His contempt for people he deems idiots come from his head. His insults come from his mouth. He does not need to think about insulting fools. It comes naturally.
My friend studied in the UK, but never went to a cricket match. Cricket is Britain’s national sport. If you tell my friend that it is football, he will talk to you from his mouth. You are dunderhead. How can you not have such a useless piece of information?
During the holidays, he used to work in a pub. And if you were a rude drunkard, you would end up drinking something you never ordered before you leave. He just wanted to prove that you are an idiot and that he had power over you.
He never watched cricket, but on February 15, 2003 we were watching Maurice Odumbe take the wickets of Canada’s Sattaur and de Groot, to finish with figures of 2 for 41 from nine overs.

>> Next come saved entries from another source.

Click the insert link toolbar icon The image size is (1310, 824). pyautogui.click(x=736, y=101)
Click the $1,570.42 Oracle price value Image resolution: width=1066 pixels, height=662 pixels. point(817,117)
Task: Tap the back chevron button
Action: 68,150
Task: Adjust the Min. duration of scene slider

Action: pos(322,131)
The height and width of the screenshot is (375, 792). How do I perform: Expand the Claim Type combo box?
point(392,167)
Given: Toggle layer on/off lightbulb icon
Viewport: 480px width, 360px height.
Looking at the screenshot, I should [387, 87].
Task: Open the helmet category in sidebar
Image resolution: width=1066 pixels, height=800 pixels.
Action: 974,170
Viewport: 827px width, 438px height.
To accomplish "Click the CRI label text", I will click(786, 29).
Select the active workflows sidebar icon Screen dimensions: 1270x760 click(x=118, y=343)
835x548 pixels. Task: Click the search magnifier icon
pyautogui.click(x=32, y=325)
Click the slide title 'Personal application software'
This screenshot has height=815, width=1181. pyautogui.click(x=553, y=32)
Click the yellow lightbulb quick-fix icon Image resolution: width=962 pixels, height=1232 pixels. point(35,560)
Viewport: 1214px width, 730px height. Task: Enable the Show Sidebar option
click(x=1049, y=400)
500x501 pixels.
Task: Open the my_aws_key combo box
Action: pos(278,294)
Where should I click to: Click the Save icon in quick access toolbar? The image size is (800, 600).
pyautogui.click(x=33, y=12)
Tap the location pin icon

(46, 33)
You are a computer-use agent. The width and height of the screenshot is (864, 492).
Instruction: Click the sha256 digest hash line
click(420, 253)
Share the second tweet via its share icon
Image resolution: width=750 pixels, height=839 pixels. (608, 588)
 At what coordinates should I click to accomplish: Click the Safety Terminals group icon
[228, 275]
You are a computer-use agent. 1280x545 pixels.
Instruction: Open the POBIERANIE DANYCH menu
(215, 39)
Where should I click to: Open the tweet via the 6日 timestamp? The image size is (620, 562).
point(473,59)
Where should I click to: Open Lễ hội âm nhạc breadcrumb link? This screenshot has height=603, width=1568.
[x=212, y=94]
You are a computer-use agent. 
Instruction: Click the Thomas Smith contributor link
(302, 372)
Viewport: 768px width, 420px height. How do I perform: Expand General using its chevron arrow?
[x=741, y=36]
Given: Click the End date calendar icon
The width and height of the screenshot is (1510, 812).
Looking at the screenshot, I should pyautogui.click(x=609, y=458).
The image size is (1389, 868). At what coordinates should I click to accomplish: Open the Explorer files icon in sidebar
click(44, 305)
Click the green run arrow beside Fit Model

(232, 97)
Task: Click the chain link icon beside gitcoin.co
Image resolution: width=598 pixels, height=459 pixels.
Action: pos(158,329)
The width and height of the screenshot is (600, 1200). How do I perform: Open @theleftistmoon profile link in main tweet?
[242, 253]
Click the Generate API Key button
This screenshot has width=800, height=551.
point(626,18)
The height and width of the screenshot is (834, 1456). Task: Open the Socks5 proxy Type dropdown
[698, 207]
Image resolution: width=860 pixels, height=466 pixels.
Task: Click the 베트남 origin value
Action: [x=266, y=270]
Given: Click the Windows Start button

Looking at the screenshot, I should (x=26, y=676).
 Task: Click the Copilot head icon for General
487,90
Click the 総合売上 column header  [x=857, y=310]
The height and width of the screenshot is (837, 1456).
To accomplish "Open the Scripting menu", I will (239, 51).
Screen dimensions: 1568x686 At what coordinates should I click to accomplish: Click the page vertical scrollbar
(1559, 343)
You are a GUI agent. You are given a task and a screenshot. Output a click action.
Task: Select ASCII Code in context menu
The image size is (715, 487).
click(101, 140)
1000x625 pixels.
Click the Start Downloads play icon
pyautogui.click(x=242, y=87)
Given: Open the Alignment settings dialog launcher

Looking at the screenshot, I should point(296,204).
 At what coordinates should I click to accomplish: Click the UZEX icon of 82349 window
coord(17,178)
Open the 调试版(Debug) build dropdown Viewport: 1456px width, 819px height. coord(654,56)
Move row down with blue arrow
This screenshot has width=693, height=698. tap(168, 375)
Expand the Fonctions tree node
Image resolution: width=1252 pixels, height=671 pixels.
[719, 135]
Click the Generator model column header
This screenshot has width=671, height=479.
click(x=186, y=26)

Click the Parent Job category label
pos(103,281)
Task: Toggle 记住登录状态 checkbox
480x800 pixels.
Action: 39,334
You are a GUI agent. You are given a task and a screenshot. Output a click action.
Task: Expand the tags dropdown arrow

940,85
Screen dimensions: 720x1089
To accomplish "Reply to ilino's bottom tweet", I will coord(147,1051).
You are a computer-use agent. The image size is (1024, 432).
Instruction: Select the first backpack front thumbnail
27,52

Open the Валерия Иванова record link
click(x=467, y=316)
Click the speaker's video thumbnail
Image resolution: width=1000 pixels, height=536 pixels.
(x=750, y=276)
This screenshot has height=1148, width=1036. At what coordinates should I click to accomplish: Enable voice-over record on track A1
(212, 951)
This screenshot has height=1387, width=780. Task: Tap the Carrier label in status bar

Billcliff scored a steady 71, which included 8 boundaries from 100 deliveries before Tony Suji bowled him. That was Suji’s only wicket and he finished with figures of 45 for one from 7 overs. My friend understood cricket because he did not want to be caught flatfooted. He did not want to meet a woman in place where cricket was being played or screened and fail to explain to her what is going on.
“Somebody needs to sell these guys. They are high value products,” he would say of Kenyan players.
There was this thing about him looking for ways to make money. To buy his own drinks, and to feed his children, wherever they were. You can say he is the archetypal man, the one who suffers so the products of his loins do not sleep hungry. The type who fears being broke. The one whose actions, at any one point remind you that being a man is not easy.
Kenya’s innings started on sour note. Kennedy Obuya managed only four runs. It was a boundary. He faced 17 balls, meaning 16 of them were dot balls. Thuraisingam ended his misery.
Ravindu Shah and Steve Tikolo steadied the Kenyan ship. Ravindu scored 61 which included nine boundaries. Steve was trapped leg before by Michael Davison after scoring 42. Odumbe came in at number five and in 31 minutes scored 26 runs from 19 balls at a strike rate of 136 per cent.
Hitesh Modi had come in at number four and stayed on the crease for 78 minutes and scored only six runs from 48 balls at a strike rate of 12.5 per cent. Even with his figures, Kenya was in control because they were scoring above the required run rate and they had wickets in hand too.
Yeah. Bringing up a daughter is hard. Until you get a son.
These guys were out to prove a thing. Their wives and girlfriends and children and parents and siblings were watching them. The nation was watching them. They did not want to let anyone down, even though their journey to the World Cup was not smooth.
They had suffered, but they had learnt from childhood that boys needed to grin and bear it. The society at times lies to boys. Boys do not cry. But they were now men. And there were people who were looking up to them. Boy and girls were looking up to them. They had to deliver.
My friend was enjoying his drink, and the game. Then my phone rang. My first son had strayed from the house, and could not be traced. He had not been seen for over two hours.
“Look around. Maybe he is just playing around,” I said. “Let me know what you get.” I shared the news with my friend.
We had been engrossed in the game, but the news had disoriented us. The barman at The Porter House had seen all kinds of Nairobians and listened to all sorts of conversations.
From sensible bar talk to outright stupidity, this barman had heard it all and had never lost his cool. Men are not supposed to lose it. Men are supposed to be composed. His clients included the high and the low of Nairobi and Bogonko Bosire and people who understood cricket and the law and a lot of nonsense.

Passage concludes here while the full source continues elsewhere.